**PROBLEMS TO SOLVE:**
1. Summarize the article on aggressive children in two sentences.
2. In the article on aggressive children, what are named as the main contributing factors in producing aggressiveness in children?
3. Keep writing the article on aggressive children from the point where it stops.

**TEXT SHOWN:**
• • • • •
Aggressive children are a nuisance for other children. They manifest extreme aggressive characteristics. Such children have also many other problems. Read on to know about aggressive children.
A 9 year old, wiry, active boy wore a crew cut with an ever-ready engaging smile, but he was a problem child. In addition to setting fire, he was chronically truant, had vandalized the school and even set off the school fire alarm. Speaking about the alarm, he noted, "this kid dared me to do it and I didn't think it was hooked up".
In the clinic waiting room, he got 2 boys to fight with each other by informing one that the other was saying things about him, and then he quickly assumed the role of peacemaker when an adult appeared. He spoke of his love for "little kids" and conspicuously held his baby sister in the waiting room, although his mother had both hands free and was sitting beside him. This boy was also a bed wetter. His main wish was for a "gang - for protection".
Aggression and bullying are problematic behaviours in childhood. They cause immediate suffering and can have serious long- term effects. School dropout, unemployment, depression, anxiety, criminality, reduced achievement and competence in adulthood are just some of the problems thought to result from being a bully in childhood.
Generally speaking, aggressive children manifest such characteristics as overt or covert hostility, disobedience, physical and verbal aggressiveness, quarrelsomeness, vengefulness and destructiveness. Children who exhibit aggressive behaviour also tend to have a multitude of other problems. Lying, solitary stealing and temper tantrums are also common. Such children tend to be sexually uninhibited and inclined towards sexual aggressiveness. Hyperactivity and inattention are often characteristics of aggressive kids. A minority may engage in fire-setting, vandalism and even homicidal acts.
The problems that afflict aggressive kids affect their school performance and how they perceive themselves in the world. These kids are more likely to do poorly at school as compared to their peers. They also perceive their parents as rejecting them; their teachers as unfair and other kids as mean and bullying. They feel less happy, are more likely to have low self esteem and do not believe they can get help from parents and teachers.
Such kids usually come from a family setting typically characterized by rejection, harsh and inconsistent discipline and general frustration. Frequently the parents are unstable in their marital relationships, emotionally disturbed or even sociopathic and provide the child little in the way of consistent guidance, acceptance or affection. Many a time the child is unwanted and he knows it. This pattern is also found amongst kids whose parents have used bribery in an effort to control their behaviour. Aggressive kids tend to come from low socio-economic backgrounds, with higher levels of violence. To summarise, problems in parenting skills and conflict in the home are the main contributing factors in producing aggressiveness in children.
In the 21st century, violence on television is an equally strong contributory factor affecting kids negatively according to psychological research. Three major effects of seeing violence on TV are:
- Children can become less sensitive to the pain and suffering of others.
- Children may be more fearful of the world around them.
• • • • •
**RECORD SET:**
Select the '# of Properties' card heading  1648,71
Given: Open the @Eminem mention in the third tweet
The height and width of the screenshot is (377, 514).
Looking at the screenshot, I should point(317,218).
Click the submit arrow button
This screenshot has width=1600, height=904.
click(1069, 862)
• • • • •
**SOLVED PROBLEMS:**
1. Aggressive children show traits such as hostility, disobedience, physical and verbal aggressiveness and destructiveness, and they often have other problems, including lying, stealing, temper tantrums, hyperactivity and poor school performance. They usually come from homes marked by rejection, harsh and inconsistent discipline and conflict, and violence on television is another strong contributing factor.

2. Problems in parenting skills and conflict in the home.

3.
- Children can become more aggressive in their behaviour towards others.
As with any other problem behaviour, the first step in treatment is prevention. Infants and toddlers tend to become aggressive in some pretty predictable patterns. Rough play, crowded conditions, being tired, hungry or uncomfortable can all provoke aggressive outbursts in a young child. When roughhousing with a youngster, keep a special eye out for the point where the " play aggression" moves beyond play. When young kids get overexcited, they are likely to forget the rules. Do not let their mouths get close to anyone else's skin and make sure they do not handle any dangerous objects. Take a pause every few minutes to calm everyone down and get emotions back under control. In a classroom situation, make sure there are lots of toys and plenty of space and time for outside play. Large motor activities are great for encouraging young kids to play together. Reward positive behaviour when you see it. Hugs, gentle touches, sharing and co-operation should be noted and rewarded with lots of attention.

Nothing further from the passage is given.